Introduction
Tumor lysis syndrome (TLS) is a life-threatening condition caused by the
rapid destruction of malignant cells leading to leading to imbalances in
various electrolytes, and posing risks such as acute kidney injury
(AKI), arrhythmia, seizures, and potentially fatal outcomes if not
managed appropriately [1]. TLS primarily occurs in
highly-proliferative hematological malignancies such as acute leukemia
and high-grade non-hodgkin lymphomas (NHL), while its occurrence in
solid tumors is less common [2]. TLS is burdened with significant
morbidity and mortality, and may occur spontaneously and/or shortly
after treatment initiation [3]. Even though TLS can lead to fatal
outcome, there have been limited studies focused on this condition.

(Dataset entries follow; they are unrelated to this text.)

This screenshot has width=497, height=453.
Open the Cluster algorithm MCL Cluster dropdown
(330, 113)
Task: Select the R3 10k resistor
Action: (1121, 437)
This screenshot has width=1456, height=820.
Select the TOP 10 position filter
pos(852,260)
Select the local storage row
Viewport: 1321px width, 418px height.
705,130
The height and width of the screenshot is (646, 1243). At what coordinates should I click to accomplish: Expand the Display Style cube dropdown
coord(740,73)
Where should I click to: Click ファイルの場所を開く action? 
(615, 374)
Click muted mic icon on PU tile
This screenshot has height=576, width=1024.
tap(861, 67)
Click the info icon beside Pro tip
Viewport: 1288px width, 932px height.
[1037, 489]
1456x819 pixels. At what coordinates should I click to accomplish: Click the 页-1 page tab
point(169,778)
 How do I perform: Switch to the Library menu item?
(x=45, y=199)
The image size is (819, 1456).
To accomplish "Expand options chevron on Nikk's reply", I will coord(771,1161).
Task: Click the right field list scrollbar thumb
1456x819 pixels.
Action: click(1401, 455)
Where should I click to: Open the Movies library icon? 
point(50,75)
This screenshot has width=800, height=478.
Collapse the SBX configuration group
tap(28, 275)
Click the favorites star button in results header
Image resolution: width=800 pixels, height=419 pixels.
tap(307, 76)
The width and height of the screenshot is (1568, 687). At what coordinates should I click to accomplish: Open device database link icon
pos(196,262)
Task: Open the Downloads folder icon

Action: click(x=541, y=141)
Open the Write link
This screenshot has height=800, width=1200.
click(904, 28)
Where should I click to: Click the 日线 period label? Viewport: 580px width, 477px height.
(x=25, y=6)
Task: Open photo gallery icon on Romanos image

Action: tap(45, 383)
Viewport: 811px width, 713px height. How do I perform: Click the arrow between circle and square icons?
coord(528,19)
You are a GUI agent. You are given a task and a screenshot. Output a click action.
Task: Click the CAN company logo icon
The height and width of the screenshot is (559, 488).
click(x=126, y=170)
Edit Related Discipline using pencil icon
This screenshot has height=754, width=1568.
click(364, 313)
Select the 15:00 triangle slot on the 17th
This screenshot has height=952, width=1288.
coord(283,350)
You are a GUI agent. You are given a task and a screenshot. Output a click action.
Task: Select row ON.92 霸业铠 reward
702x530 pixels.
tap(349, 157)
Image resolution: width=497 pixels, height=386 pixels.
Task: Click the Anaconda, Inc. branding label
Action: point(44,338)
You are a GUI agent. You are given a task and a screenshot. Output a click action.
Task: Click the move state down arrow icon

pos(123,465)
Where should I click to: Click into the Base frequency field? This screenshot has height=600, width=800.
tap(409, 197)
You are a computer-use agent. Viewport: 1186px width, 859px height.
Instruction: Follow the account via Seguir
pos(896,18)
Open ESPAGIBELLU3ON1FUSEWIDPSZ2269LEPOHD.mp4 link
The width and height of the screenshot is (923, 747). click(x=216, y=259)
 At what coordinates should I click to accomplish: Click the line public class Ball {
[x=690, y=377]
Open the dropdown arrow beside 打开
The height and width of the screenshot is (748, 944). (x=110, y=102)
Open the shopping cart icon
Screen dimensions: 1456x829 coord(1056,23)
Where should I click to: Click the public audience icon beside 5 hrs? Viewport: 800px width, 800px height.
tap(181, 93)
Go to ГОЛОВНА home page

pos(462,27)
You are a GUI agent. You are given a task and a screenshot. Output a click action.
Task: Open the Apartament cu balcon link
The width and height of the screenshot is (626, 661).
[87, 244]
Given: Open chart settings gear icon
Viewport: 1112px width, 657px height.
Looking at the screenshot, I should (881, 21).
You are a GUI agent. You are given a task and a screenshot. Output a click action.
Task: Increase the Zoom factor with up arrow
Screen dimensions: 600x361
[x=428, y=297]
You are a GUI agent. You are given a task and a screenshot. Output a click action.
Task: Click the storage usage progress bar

TLS contributes to the formation of uric acid crystals and/or calcium
phosphate salts, which deposit in renal tubules, resulting in acute
obstruction and kidney failure [4]. The precise incidence of TLS
remains uncertain, with historical reports indicating rates as high as
48%, including 6% clinically significant TLS in NHL [5]. However,
recent retrospective studies including various highly-proliferative
onco-hematological malignancies reported TLS occurrence rates ranging
from 5% to 16% [3,6,7]. In approximately one-quarter of cases,
hemodialysis and intensive care unit interventions were required, while
TLS-related mortality ranged from 14% to 21% [3,7,8]. Recognized
clinical risk factors for TLS development include high tumor burden and
proliferation index, increased sensitivity to chemotherapy, elevated
white blood cell count and preexisting renal impairment of the patient
[1,9]. The estimated risk of TLS \soutstands at is 15% for
Burkitt lymphoma (BL) and 6% for diffuse large B-cell lymphoma (DLBCL)
[1].
Early risk stratification based on tumor burden evaluation is required
to efficiently prevent TLS. Intravenous hyperhydration along with
urate-lowering treatments such as xanthine oxydase inhibitors or
uricolytic agents like the recombinant urate oxidase enzyme rasburicase
have shown significant reduction in TLS incidence [8–11].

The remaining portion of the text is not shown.